Evden çıkıp az önce görüşüp birkaç bir şey içmek için buluşcağı arkadaşının yanına gidicekti. Yapması gereken evden çıkıp metroya kadar yürüyüp taksime gitmekti. Evden çıkmadan önce dolabındaki kotlarına baktı bir türlü karar veremedi hangisini giyeceğini en sonunda çıkardı birtanesini ve giydi. Üzerine giyeceği tshirt için onlarca tshirt arasındanda birine karar verdi ve onuda giydi. Daha sonra hangi ayakkabıyı giyceğine karar verip ona göre kemer seçti. Evden çıkmadan deri ceketinide sırtına geçirmişti. Dışarı çıktığında hava yağmurluydu ve buz gibi bir hava vardı. Ceketin fermuarını iyice kapatıp, kapşonunuda kafasından geçirdi ve daha sonra Marlborosundan bir dal çıkartıp dudaklarının arasına yerleştirdi ve derin bir nefes çekerek yaktı sigarasını. Biliyordu ki metroya kadar yürüyecek ve bu esnadada sigarasını içmek için fazladan zaman harcamayacaktı. Yürürken sağına soluna bakıyordu ve insanları, bakışlarını, dış görünüşlerini inceliyordu. Bir çoğunuda beğenmiyordu. Bu düşüncelerle metroya yaklaşmıştı, sigarası da bitmişti o ara gözü yol kenarındaki kaldırımda kartonların üzerinde yatan adama gözü ilişti.

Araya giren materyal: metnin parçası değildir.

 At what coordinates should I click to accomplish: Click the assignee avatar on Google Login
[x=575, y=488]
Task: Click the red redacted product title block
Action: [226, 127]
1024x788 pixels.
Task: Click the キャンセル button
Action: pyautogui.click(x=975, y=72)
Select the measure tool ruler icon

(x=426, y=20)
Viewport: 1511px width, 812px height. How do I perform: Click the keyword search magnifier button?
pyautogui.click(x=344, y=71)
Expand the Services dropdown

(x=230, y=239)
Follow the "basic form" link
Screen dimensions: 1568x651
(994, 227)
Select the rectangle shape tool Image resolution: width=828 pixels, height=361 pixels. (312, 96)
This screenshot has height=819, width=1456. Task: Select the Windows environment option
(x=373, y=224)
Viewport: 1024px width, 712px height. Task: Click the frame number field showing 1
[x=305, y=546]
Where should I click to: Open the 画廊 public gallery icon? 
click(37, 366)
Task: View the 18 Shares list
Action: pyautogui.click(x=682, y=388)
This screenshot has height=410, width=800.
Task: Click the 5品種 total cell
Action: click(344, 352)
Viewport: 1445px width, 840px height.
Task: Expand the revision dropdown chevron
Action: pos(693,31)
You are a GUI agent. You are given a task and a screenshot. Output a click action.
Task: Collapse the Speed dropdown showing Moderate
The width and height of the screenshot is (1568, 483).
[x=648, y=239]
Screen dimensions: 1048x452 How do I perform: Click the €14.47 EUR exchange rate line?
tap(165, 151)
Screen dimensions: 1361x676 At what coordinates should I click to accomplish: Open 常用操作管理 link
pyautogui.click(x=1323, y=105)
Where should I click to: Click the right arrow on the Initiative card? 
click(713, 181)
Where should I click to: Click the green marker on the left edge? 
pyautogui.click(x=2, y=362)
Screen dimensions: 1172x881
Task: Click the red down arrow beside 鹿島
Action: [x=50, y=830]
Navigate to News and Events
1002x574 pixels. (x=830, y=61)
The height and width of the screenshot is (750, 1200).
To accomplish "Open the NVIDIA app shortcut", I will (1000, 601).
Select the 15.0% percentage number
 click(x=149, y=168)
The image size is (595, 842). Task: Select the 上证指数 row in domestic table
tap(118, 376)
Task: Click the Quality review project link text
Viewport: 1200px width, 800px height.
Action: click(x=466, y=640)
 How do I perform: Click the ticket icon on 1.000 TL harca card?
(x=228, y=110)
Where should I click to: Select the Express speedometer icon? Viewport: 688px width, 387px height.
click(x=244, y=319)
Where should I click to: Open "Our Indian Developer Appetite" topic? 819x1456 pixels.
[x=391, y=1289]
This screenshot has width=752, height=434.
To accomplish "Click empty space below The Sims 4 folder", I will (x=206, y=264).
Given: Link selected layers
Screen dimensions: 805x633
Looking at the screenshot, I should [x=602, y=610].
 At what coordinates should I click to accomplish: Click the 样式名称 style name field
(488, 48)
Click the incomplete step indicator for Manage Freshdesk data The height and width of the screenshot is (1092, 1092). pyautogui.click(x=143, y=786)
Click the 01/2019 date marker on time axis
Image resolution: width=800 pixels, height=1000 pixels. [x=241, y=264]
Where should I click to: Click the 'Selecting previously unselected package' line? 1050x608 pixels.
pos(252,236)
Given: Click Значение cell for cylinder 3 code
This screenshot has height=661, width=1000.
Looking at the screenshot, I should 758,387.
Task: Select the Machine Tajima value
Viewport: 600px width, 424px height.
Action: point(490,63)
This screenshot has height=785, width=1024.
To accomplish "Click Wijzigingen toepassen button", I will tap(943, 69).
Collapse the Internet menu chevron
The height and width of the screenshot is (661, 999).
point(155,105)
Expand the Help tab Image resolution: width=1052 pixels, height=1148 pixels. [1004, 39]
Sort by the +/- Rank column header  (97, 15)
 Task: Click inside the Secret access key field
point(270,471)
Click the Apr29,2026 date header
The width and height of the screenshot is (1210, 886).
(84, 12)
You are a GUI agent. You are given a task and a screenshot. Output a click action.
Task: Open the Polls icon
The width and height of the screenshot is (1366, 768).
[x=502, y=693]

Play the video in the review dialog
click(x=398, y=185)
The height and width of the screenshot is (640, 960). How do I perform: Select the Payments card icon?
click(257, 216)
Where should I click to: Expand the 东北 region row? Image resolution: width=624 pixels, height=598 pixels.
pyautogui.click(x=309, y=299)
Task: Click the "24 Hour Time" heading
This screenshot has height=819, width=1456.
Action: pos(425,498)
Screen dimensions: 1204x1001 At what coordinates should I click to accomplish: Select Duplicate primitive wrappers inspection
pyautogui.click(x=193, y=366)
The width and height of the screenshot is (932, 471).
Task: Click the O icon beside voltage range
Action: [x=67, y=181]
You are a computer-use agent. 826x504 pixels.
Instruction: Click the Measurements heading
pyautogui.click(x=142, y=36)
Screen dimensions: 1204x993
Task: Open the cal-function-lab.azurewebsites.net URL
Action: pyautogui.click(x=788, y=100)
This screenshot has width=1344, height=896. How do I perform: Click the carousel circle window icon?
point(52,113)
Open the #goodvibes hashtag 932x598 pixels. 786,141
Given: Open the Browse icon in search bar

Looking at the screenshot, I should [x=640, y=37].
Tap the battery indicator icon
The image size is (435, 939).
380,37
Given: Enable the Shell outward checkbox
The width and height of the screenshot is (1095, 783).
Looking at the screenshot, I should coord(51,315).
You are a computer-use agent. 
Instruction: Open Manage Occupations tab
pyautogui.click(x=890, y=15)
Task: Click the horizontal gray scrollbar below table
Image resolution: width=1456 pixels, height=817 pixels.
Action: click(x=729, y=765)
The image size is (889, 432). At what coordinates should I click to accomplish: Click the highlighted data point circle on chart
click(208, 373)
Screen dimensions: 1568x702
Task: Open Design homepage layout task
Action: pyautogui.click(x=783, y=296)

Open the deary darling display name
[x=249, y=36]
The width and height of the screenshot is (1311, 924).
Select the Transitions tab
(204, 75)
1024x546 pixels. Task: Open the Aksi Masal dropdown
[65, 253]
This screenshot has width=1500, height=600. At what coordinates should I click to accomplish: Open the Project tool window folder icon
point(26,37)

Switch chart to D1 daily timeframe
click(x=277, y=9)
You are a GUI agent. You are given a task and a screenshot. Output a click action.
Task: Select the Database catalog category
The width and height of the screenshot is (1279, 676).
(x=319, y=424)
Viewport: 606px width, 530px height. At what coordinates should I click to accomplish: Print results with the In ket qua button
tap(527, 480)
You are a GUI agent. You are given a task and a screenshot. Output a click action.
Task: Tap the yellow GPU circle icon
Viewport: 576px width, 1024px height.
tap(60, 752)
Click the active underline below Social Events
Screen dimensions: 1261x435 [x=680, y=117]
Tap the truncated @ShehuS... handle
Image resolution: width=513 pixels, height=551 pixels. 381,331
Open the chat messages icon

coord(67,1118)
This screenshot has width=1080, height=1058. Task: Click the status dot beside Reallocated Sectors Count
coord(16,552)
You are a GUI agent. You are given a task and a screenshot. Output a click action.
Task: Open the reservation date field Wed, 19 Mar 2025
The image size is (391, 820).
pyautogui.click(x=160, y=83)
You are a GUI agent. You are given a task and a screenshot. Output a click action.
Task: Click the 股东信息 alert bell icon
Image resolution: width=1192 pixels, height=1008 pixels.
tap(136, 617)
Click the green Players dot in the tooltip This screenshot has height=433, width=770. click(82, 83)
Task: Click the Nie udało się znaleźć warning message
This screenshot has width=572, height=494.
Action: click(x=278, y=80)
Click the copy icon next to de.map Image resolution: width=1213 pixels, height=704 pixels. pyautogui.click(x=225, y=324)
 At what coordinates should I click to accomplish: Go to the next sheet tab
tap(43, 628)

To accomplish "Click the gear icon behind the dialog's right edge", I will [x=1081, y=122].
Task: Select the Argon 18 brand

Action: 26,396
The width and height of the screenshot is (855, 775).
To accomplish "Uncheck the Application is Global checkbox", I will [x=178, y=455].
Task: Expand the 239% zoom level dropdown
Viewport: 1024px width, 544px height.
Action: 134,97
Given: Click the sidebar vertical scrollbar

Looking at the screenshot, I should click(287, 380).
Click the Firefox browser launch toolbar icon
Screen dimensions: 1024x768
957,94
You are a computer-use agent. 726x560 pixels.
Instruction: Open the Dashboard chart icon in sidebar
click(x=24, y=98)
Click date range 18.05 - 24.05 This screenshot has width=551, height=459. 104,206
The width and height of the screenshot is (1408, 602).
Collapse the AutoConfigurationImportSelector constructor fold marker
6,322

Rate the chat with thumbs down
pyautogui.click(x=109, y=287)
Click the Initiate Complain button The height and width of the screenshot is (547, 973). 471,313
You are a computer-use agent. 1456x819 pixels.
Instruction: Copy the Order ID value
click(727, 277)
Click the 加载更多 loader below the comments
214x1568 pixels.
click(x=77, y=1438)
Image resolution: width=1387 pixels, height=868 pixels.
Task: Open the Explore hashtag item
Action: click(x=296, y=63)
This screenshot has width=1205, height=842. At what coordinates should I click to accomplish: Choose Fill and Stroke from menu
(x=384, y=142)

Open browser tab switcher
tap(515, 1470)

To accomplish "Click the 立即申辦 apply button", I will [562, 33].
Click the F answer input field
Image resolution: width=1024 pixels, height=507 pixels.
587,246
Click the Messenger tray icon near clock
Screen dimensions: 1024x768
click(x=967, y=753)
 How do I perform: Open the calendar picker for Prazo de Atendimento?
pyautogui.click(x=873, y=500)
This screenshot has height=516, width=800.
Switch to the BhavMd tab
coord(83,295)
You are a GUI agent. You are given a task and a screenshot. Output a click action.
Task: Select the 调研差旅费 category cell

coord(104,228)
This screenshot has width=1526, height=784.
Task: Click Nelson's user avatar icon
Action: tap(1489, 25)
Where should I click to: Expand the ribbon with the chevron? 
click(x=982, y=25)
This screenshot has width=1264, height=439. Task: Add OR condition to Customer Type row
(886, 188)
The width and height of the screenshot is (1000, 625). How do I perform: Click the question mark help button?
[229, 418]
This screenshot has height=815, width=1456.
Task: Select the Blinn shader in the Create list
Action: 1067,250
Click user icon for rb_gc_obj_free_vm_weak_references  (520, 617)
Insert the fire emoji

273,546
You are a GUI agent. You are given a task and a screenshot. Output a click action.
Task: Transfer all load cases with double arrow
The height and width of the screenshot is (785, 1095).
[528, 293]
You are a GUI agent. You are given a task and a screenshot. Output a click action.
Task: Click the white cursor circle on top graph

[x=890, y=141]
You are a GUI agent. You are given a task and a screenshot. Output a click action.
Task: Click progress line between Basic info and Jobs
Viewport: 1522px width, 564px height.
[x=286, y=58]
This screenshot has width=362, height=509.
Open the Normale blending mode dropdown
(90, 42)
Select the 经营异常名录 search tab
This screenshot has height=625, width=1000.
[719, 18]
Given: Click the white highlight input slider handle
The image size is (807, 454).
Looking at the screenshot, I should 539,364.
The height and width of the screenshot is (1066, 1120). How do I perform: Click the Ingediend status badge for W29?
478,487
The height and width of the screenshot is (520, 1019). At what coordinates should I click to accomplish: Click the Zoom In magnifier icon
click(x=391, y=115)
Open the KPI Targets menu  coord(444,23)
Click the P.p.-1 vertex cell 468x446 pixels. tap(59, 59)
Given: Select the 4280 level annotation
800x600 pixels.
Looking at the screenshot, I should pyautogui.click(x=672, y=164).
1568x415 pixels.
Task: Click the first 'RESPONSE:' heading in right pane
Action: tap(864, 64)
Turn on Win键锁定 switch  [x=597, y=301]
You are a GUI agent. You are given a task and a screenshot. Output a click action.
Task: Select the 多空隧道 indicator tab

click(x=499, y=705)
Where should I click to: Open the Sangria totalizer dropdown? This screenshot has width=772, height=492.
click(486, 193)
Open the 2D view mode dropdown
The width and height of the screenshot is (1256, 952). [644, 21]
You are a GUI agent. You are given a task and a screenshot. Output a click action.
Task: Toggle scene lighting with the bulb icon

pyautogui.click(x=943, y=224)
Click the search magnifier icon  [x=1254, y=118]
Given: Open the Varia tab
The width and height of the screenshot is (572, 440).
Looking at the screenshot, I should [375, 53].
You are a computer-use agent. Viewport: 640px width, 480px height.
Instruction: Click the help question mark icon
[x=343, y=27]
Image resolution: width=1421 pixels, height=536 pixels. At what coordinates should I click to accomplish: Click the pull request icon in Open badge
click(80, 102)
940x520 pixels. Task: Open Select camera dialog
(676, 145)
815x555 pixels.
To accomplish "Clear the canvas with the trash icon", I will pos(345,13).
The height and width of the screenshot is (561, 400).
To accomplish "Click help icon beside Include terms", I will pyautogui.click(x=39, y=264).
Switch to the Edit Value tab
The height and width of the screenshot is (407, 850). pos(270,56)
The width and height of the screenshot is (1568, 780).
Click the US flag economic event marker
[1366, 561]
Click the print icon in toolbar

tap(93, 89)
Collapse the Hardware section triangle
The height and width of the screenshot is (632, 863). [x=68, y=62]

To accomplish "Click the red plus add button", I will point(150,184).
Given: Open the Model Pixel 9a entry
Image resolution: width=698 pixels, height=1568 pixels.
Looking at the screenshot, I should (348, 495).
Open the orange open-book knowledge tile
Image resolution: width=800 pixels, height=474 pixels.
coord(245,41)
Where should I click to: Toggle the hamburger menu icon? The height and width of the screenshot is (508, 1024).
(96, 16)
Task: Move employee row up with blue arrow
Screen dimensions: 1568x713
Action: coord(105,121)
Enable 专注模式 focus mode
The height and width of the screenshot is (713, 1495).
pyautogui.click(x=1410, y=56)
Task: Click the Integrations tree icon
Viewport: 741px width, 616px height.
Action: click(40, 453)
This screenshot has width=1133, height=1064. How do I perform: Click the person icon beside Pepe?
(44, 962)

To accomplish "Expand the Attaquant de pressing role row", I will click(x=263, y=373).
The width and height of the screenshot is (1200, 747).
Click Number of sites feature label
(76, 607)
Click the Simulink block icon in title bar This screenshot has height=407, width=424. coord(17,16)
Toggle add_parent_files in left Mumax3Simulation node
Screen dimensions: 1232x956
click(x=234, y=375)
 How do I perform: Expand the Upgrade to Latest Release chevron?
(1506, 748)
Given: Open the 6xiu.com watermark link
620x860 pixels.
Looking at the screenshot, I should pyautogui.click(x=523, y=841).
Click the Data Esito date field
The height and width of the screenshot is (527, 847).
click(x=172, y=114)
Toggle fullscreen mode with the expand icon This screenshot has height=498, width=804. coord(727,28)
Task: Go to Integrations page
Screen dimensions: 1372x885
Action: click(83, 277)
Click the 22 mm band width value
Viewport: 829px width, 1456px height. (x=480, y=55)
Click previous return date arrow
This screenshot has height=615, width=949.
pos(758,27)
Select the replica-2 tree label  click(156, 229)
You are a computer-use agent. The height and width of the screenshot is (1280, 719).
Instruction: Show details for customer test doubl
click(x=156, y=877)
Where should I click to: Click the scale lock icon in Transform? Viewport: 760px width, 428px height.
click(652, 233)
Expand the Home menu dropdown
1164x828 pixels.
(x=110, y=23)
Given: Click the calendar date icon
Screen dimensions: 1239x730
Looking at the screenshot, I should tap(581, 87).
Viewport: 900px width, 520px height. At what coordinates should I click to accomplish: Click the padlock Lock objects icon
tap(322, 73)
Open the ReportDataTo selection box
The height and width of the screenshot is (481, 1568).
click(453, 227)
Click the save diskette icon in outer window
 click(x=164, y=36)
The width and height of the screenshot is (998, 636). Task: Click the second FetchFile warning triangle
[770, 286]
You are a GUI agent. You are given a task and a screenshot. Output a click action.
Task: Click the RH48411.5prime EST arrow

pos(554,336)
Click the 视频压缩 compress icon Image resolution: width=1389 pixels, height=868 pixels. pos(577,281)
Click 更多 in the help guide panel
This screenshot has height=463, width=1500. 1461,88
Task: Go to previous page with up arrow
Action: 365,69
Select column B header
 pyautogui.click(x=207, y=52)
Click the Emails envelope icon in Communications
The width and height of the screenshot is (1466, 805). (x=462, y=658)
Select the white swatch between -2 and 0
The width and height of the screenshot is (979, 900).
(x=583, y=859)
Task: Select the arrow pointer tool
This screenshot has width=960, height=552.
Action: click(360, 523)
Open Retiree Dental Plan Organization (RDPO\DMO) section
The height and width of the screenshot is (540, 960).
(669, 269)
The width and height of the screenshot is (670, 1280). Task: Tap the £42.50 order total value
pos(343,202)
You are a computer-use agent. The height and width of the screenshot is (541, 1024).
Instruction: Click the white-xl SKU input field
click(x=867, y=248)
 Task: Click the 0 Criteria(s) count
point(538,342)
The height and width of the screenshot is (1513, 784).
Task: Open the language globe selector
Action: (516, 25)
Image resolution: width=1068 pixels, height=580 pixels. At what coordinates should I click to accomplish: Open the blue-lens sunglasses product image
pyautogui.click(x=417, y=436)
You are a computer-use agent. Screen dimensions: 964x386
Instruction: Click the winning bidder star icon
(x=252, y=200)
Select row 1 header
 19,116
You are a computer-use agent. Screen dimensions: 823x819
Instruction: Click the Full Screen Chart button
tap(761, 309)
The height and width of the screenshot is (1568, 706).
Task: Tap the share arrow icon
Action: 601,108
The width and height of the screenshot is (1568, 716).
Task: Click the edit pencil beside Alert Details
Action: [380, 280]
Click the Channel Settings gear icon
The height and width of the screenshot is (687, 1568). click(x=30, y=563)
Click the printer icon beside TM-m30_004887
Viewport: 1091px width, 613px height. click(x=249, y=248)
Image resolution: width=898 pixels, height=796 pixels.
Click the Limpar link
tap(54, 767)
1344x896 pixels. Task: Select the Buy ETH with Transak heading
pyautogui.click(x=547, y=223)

Yürümeye devam ediyordu ama gözü adamdaydı. İki büklüm olmuş üzerine üç beş tane kirli battaniye almış, saçı sakalı birbirine girmiş ellili altmışlı yaşlarında bir adamdı bu. Aklına acaba neden bu halde diye bir soru geldi çünkü o soğukta ve yağmurda insanlar koşar adımlarla biryerlere giderlerken o adam orada soğuk taşları hissetmemek için altına aldığı birkaç karton ve üzerindeki battaniyeyle ısınmaya çalışıyordu ve kendince birkaç şey uydurdu. Yüzü düşmüştü bu düşüncelerle birlikte, öyle bir iç geçirdi ki aldığı nefesin soguğunu ciğerlerinde hissetti aldırış etmemecesine bunu bir kez daha iç geçirdi. Tam anlamıyla içi burkulmuştu. Daha sonra metroya bindi ve kafasından atmaya çalıştı o adamı düşünmeyi çünkü bunu daha önce yaptığını hatırladı evet o adam hep oradaydı demekki öncedende düşünmemişim şimdi neden düşüneyim dedi fakat başaramadı aklından çıkaramıyordu. En son ne zaman çok fazla üşüdüğünü düşündü, en son ne zaman çok fazla acıktığını düşündü, en son ne zaman banyo yapamadığı olmuştu ki veya kafasına taktığı o büyük(!) sorunlarını düşündü vs. gözleri dolmuştu, kendini zor tutuyordu. Metroda o kadar kişinin içinde olmasaydı göz yaşlarını bırakıcak ve hüngür hüngür ağlıyacaktı. Elinden birşey gelmiyordu da o yüzden tek yaptığı içinden sisteme küfürler etmekti o an. Metro taksime varmıştı bi an herkesin indiğini görünce anladı ve kalktı yerinden. Sersemlemişti o dakikalar her şey boş geliyordu sallana sallana yürüyor ve kendine kızıyordu nasılda hep yanından umursamazca geçtiğini düşünüyordu.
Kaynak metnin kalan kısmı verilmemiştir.